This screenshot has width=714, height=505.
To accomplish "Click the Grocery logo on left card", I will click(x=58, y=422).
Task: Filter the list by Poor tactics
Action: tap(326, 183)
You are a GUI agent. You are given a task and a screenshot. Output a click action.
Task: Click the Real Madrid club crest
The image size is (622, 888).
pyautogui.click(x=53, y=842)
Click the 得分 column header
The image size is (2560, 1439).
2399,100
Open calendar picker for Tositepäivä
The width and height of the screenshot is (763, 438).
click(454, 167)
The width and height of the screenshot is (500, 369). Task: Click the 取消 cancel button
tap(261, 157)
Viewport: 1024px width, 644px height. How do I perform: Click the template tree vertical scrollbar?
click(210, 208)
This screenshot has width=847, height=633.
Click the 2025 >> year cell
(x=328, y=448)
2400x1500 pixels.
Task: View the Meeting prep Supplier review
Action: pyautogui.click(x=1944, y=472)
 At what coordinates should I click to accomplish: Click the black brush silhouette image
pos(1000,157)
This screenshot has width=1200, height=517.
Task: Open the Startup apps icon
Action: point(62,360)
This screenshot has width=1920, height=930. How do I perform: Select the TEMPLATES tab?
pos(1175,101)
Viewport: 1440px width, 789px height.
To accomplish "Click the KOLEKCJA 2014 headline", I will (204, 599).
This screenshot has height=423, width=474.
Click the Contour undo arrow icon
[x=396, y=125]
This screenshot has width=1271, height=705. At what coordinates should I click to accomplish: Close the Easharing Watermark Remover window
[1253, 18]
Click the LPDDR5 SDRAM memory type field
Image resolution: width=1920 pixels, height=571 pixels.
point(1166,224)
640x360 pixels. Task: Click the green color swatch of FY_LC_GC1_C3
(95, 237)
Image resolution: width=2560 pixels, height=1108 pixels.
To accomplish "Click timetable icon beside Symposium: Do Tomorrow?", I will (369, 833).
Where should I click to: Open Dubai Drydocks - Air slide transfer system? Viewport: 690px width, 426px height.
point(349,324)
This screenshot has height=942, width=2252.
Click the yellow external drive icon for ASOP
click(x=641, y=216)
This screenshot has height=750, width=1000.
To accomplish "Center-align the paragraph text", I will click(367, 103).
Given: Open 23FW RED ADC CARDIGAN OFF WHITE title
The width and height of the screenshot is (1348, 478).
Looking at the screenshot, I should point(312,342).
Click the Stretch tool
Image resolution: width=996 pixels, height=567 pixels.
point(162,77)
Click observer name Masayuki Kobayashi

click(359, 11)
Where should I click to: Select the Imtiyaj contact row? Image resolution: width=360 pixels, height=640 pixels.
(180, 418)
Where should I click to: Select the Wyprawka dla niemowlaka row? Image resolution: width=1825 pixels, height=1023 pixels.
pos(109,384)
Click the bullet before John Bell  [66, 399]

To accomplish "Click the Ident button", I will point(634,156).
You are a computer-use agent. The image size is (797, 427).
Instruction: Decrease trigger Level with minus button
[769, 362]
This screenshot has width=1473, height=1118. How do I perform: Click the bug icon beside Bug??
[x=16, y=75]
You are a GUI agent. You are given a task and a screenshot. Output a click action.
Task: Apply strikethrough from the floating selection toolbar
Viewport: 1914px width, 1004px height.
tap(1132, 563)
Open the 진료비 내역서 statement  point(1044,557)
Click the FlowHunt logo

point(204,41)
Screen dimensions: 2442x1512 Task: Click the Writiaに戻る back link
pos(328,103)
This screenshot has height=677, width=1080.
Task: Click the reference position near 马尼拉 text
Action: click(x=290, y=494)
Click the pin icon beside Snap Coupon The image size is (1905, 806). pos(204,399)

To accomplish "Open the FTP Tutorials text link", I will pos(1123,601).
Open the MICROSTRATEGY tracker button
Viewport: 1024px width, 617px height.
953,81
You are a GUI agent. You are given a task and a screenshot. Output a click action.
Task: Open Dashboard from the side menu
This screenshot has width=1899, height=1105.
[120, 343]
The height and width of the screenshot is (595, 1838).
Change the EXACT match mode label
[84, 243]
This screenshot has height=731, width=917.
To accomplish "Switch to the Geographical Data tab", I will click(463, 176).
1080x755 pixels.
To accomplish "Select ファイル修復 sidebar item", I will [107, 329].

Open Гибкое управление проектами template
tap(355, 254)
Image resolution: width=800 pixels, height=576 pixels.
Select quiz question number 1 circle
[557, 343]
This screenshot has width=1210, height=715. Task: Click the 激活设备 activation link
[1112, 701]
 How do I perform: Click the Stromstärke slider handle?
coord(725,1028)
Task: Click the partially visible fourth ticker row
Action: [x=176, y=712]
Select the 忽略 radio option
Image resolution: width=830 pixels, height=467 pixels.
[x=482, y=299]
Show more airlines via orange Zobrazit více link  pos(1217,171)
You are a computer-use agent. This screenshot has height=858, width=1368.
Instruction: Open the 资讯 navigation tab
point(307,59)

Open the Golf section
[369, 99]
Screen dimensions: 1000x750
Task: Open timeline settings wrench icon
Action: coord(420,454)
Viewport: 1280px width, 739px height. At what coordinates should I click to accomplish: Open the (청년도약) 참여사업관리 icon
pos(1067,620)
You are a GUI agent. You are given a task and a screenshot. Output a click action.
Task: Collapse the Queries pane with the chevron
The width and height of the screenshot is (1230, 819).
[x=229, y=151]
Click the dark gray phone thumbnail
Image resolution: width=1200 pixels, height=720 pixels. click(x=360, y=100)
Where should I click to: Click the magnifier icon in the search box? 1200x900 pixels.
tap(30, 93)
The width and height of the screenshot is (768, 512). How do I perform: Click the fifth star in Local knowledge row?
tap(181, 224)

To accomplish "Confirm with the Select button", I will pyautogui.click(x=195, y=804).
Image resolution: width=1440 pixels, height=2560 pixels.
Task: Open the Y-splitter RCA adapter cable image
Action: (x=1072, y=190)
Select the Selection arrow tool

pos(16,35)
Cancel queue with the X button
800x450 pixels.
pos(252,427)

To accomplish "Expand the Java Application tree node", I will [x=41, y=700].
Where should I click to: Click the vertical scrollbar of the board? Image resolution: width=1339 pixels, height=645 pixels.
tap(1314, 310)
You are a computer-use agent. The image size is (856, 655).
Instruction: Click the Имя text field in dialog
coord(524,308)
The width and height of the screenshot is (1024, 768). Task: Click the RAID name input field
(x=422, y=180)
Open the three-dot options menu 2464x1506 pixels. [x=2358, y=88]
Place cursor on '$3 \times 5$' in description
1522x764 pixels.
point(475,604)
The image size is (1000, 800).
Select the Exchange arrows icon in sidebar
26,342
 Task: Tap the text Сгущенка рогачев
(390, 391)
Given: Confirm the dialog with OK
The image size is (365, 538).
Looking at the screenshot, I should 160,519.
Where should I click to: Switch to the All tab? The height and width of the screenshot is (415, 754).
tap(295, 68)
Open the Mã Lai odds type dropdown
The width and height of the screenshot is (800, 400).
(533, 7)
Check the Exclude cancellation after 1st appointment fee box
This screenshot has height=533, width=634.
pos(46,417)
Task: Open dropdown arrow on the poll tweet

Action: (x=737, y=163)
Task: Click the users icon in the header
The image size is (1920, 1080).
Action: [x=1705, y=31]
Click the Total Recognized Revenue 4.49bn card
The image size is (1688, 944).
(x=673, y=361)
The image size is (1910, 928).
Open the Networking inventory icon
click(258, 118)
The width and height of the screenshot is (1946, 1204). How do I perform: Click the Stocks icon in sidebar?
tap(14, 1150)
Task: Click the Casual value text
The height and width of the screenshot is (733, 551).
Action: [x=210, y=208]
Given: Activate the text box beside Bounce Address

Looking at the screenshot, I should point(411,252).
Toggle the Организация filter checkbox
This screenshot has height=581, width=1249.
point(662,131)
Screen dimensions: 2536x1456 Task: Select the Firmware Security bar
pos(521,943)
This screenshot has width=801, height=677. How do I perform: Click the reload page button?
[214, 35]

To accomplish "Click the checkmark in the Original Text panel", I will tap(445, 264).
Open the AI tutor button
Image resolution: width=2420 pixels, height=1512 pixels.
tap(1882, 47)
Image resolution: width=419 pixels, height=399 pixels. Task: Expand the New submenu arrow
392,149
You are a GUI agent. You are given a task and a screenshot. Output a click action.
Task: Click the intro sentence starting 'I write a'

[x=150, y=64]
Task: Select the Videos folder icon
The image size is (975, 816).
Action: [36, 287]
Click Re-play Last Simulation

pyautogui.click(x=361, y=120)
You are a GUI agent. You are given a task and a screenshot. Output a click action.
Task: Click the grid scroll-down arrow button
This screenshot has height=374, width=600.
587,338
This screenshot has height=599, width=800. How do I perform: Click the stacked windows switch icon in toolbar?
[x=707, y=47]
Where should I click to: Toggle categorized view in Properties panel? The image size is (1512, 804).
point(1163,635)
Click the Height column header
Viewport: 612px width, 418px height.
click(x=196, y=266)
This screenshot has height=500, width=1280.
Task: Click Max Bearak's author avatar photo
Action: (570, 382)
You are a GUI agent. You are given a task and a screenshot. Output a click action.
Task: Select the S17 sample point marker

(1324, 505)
^^^^^^^^^^^^^^^^
Given instruction: Pick out every line in the material above that contains the word "what", and copy each of those lines.

Response to the exercise:
 At what coordinates should I click to accomplish: Click the black brush silhouette image
This screenshot has width=1271, height=705. At what coordinates should I click to accomplish: Close the Easharing Watermark Remover window
Viewport: 1280px width, 739px height. At what coordinates should I click to accomplish: Open the (청년도약) 참여사업관리 icon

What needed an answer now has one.